Interpreting an engine correctly

Sort:
Roenie

I'm trying to better understand how to interpret an engine analysis so I can learn more effectively from key positions in games that I've lost. To help you help me, I'll ask 3 questions.

While Stockfish does its "thinking" it produces new rows, one move per row and the depth and number of nodes increases every row. Is the last row, the one produced the latest, always what the engine thinks was the best move in the position?

So if there's various moves with a score around -0.5 for white at a depth of 6-9 but at a depth 25 to infinity the engine only suggests one move let's say Bc5 that's -4, would that simply mean that white has a losing game and Bc5 is still actually White's best move?

If that is how it works, are some of the lower depth moves with better scores actually better against opponents at my level - the highest rating I've had is 1241 - because you can't expect the opponent to play perfect chess and calculate 30 moves ahead like an engine can?

Thanks, regards,
Roenie

Martin_Stahl

If you're looking at a single line, the current depth is going to be the best move it finds. If you're looking at the position for white and the move suggested is your move, then that suggestion is the best move and everything else is worse.

 

Yes, there will be positions where you may actually need to be an engine to play it successfully, so going with a different move, that may be slightly worse, would be fine, especially if you understand that position better. However, if the evaluation is of a more tactical nature, that will resolve in a couple of ply or moves, just hoping your opponent won't see it is probably not the best line.

 

An assumption here is you're using the engine to study and not offer suggestions in ongoing games, which isn't allowed.

Roenie

I probably should have shared what I'm actually looking at. I just realized the engine analysis on chess.com is presented in a very different way. After a game ends on chess.com there's a button that lets you copy the game (FEN). I hit that button, paste it into the BabasChess client, then tell Stockfish to analyze whatever position I want to learn about. Example (right click the image and open it in a new tab to enlarge it):

It's not about this specific position/game it's just an example of how it presents the data. It's similar to what you'd get from Fritz and such. In this example though, is Bd3 better than Rc5? At depth 25 it came back to analyzing Bd3 again and scored it worse for whatever reason without even adding the rest of the line but let's pretend that one lower score into negative 4 at depth 25 didn't exist and all the Bd3 scores were the ones at depths 13 to 20 that are in the -3 range, then would Bd3 be better than Rc5 which it presents at deeper depths and scores below -4?

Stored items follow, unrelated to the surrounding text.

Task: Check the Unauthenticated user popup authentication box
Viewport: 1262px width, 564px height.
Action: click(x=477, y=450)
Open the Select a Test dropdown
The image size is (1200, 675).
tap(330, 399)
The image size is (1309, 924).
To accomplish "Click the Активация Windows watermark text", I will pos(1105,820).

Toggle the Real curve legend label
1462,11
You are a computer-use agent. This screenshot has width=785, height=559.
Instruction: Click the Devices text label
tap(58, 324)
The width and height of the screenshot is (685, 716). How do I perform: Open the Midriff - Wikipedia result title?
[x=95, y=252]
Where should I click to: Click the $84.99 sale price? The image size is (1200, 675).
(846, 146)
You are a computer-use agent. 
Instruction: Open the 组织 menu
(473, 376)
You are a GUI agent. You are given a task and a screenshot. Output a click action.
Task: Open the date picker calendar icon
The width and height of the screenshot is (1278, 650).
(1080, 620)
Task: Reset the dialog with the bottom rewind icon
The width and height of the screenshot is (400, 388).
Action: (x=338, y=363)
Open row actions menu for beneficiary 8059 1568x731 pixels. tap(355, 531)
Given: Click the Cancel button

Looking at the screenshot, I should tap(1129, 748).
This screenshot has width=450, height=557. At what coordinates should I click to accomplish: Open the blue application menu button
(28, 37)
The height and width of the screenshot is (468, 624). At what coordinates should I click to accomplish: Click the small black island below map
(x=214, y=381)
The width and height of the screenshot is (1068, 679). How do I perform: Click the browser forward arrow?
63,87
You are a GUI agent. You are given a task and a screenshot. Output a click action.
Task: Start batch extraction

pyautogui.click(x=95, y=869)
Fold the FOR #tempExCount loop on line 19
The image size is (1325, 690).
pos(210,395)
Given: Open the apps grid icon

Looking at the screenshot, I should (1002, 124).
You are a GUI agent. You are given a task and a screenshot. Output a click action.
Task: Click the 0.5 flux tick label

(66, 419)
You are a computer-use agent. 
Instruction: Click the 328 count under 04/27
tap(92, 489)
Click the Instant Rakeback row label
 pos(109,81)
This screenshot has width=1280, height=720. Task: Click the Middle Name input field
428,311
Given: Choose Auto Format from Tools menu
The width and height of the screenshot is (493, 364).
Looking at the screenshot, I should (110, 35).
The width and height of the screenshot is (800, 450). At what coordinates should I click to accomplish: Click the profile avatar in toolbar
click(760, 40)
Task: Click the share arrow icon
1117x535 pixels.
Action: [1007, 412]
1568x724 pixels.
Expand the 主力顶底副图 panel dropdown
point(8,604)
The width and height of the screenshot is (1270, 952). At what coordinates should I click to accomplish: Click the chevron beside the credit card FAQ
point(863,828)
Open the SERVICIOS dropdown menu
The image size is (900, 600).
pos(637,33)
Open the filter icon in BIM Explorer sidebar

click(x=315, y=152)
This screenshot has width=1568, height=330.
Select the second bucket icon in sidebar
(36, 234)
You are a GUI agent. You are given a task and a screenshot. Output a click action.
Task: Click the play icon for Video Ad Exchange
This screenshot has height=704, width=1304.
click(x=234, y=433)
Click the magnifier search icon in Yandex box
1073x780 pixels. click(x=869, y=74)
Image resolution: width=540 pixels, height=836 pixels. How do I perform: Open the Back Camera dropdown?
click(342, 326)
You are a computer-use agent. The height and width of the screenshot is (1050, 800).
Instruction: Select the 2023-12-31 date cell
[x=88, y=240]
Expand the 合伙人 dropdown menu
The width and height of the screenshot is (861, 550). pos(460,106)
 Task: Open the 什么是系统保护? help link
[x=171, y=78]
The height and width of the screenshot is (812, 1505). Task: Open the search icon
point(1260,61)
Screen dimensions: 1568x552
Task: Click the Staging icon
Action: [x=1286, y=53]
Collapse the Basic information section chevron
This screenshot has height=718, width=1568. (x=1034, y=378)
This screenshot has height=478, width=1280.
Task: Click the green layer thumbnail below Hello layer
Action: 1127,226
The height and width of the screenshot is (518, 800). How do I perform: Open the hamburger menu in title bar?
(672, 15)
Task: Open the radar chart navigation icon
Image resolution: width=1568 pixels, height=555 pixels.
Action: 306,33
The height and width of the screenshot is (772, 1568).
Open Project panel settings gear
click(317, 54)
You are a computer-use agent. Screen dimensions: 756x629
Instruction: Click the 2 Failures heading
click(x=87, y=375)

"An assumption here is you're using the engine to study and not offer suggestions in ongoing games, which isn't allowed."

Yeah obviously- it ruins the game for yourself and the opponent both. So unless a person is pathetic enough to equate their self worth to a chess rating (I mean, really?) even when it's a lie there is zero point to ever pulling a Hans.

Martin_Stahl

The very first number is how many ply the engine is looking. So at a depth of 27, Rc5 is considered the best move. Two ply earlier Bd3 was considered best. It's very likely the two moves are really close in eval.

Roenie
Martin_Stahl wrote:

So at a depth of 27, Rc5 is considered the best move. Two ply earlier Bd3 was considered best. It's very likely the two moves are really close in eval.

Now it makes sense to me, thank you.

zone_chess

If a move gets a higher rating at deeper depths, this simply is the best move. You should play it.

Assuming your opponent is at a low level to never grasp the suggested move's meaning is what we call 'hope chess.' Learn to play the best moves in the position is the only way to play actual chess.

Remember Bobby Fischer saying that even though chess contains billions of moves, actual chess contains just thousands - since the best moves are the only playable ones. The position simply falls apart otherwise - and ends up a mess, not chess.

The only reason to deviate from a top engine suggestion is if you want to explore more dynamic / tactical / thematic ways to enter the next phases of the game at a slight positional cost. But yes, aiming to train that computer-like precision is the only way to move forward in chess. It's the hard truth that indeed, human thought isn't at all special and starts meeting that of our silicon-brained accomplices.